##### DATA PROVIDED
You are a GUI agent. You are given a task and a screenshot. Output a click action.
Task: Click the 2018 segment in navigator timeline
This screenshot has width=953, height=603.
##########
##### DATA PROVIDED
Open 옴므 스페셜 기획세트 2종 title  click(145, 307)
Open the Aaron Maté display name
##########
WHAT YOU WILL DO: Your answer should be the lines above from the one containing "Task: Click the" through the one containing "This screenshot has width=953, height=603.", copied exactly and with both ends kept.

REPLY TO THE TASK:
Task: Click the 2018 segment in navigator timeline
This screenshot has width=953, height=603.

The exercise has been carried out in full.